### 問題 1
インペラの特許文書では、バックワード角はどのような角度として定義されていますか。
### 問題 2
インペラの特許文書を、最後の見出し「(遠心圧縮機の構成)」の次から書き進めてください。

### 引用文
本願は、2020年4月23日に日本国特許庁に出願された特願2020-076704号に基づき優先権を主張し、その内容をここに援用する。
【背景技術】
【0002】
遠心圧縮機に用いられるインペラは、円盤状のハブと、ハブの一方側の面に設けられた複数のブレードと、を備えている。
【0003】
上記のようなインペラでは、圧力比の向上を図る場合、ブレードのバックワード角を小さくすることで、出口の絶対流速の周方向成分を増加させる手法がとられることが従来一般的である。なお、バックワード角とは、ブレードの後縁における接線が回転軸線の径方向に対してなす角度を指す。このような形状を有するインペラの具体例として、下記特許文献1に記載されたものが知られている。
【先行技術文献】
【特許文献】
【0004】
【文献】特開2014-109193号公報
【発明の概要】
【発明が解決しようとする課題】
【0005】
しかしながら、上記のような形状のインペラでは、ブレードのハブからチップまで一様に翼負荷が大きくなるため、インペラ内部の圧力勾配に起因した二次流れや翼端の漏れ渦などの流動構造に起因した損失が大きくなる。このため、効率の低下や安定作動領域の縮小を招く虞がある。
【0006】
本開示は上記課題を解決するためになされたものであって、圧力比が高く、かつ効率も高いインペラ、及び遠心圧縮機を提供することを目的とする。
【課題を解決するための手段】
【0007】
上記課題を解決するために、本開示に係るインペラは、軸線を中心とする円盤状のハブと、該ハブの前記軸線方向一方側を向く面から突出し、周方向に配列された複数のブレードと、を備え、前記ブレードにおける前記ハブからチップに向かう翼高さ方向を含む断面視で、前記ブレードには、回転方向の後方側に向かって凸となるように湾曲する凹面が形成され、前記ブレードは、前縁側から後縁側にかけて前記凹面の曲率が増加する部分を有する。
【発明の効果】
【0008】
本開示によれば、圧力比が高く、かつ効率も高いインペラ、及び遠心圧縮機を提供することができる。
【図面の簡単な説明】
【0009】
図1】本開示の実施形態に係る遠心圧縮機の構成を示す断面図である。
図2】本開示の実施形態に係るインペラの構成を示す斜視図である。
図3】本開示の実施形態に係るインペラの構成を示す子午面図である。
図4】本開示の実施形態に係るインペラの翼角分布を示す図である。
図5A】本開示の実施形態に係るフルブレードの翼高さ方向における形状を示した図である。
図5B】本開示の実施形態に係るフルブレードの翼高さ方向における形状を示した図である。
図6】本開示の実施形態に係るブレードの翼角を定義するための図である。
図7】本開示の実施形態に係るフルブレードの翼角とキャンバー線の関係を示す説明図である。
図8】本開示の実施形態に係るインペラの二次流れの様子を示す説明図である。
【発明を実施するための形態】
【0010】
(遠心圧縮機の構成)

### 参照データ

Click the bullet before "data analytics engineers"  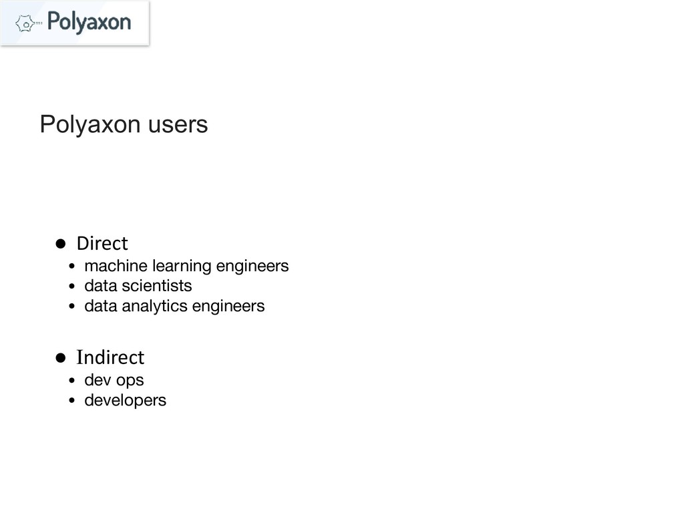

### 解答 1
ブレードの後縁における接線が回転軸線の径方向に対してなす角度です。

### 解答 2
以下、本開示の実施形態に係る遠心圧縮機100について、図1から図8を参照して説明する。図1に示すように、遠心圧縮機100は、回転軸10と、インペラ1と、ケーシング30と、ディフューザベーン40と、を備えている。なお、本発明において、ディフューザベーン40は必須な構成ではなく、ディフューザベーンを備えていない遠心圧縮機に対して本発明を適用しても良い。
【0011】
回転軸10は、軸線Acに沿って延びるとともに、当該軸線Ac回りに回転可能である。回転軸10の外周面には、インペラ1が固定されている。インペラ1は、ハブ2と、複数のブレード5,7(フルブレード5、及びスプリッタブレード7)と、を有している。
ハブ2は、軸線Acを中心とする円盤状をなしている。ハブ2の外周面は、軸線Ac方向一方側から他方側に向かうに従って径方向内側から外側に向かって湾曲する曲面状をなしている。
【0012】
図2に示されるように、フルブレード5は、ハブ2の周面上に流体の入口部3から出口部4まで延びるように設けられた長翼である。スプリッタブレード7は、ハブ2の周面上で隣り合うフルブレード5,5間に形成される流体の各流路6においてフルブレード5の前縁5aよりも下流側から出口部4まで延びるように設けられた短翼である。また、図2における矢印(符号N)は、インペラ1の回転方向を示している。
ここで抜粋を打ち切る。